Justice Powell authored an opinion concurring in the judgment, in which Justice Stewart joined. Justice Powell distanced himself from the majority opinion's description of Bivens remedies as a matter of right when defendants fail to identify an equally effective alternative remedy. He concluded:

In my view, the Court's willingness to infer federal causes of action that cannot be found in the Constitution or in a statute denigrates the doctrine of separation of powers and hardly comports with a rational system of justice.
— Carlson, 446 U.S., at 29 (Powell, J., concurring in the judgment).

Chief Justice Burger authored a dissenting opinion. He would have held that the FTCA supplied Green an adequate alternative remedy to a Bivens claim, and would limit Bivens to "those circumstances in which a civil rights plaintiff had no other effective remedy.

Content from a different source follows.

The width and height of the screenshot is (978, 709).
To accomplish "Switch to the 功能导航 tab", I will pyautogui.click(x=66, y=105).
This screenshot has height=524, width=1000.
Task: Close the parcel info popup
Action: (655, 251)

Justice Rehnquist authored a dissenting opinion. Justice Rehnquist believed that Bivens was wrongly decided, and that the Constitution nowhere authorizes courts to create a private damages action because a constitutional right has been violated. He pointed out that Congress had amended the FTCA in 1974 to permit suits against the United States for many intentional torts committed by federal law-enforcement officers. Justice Rehnquist argued that even if the FTCA is imperfect, Congress considered the problem and enacted the remedy it preferred, and that Courts should not supplement that remedy simply because they think another remedy would work better.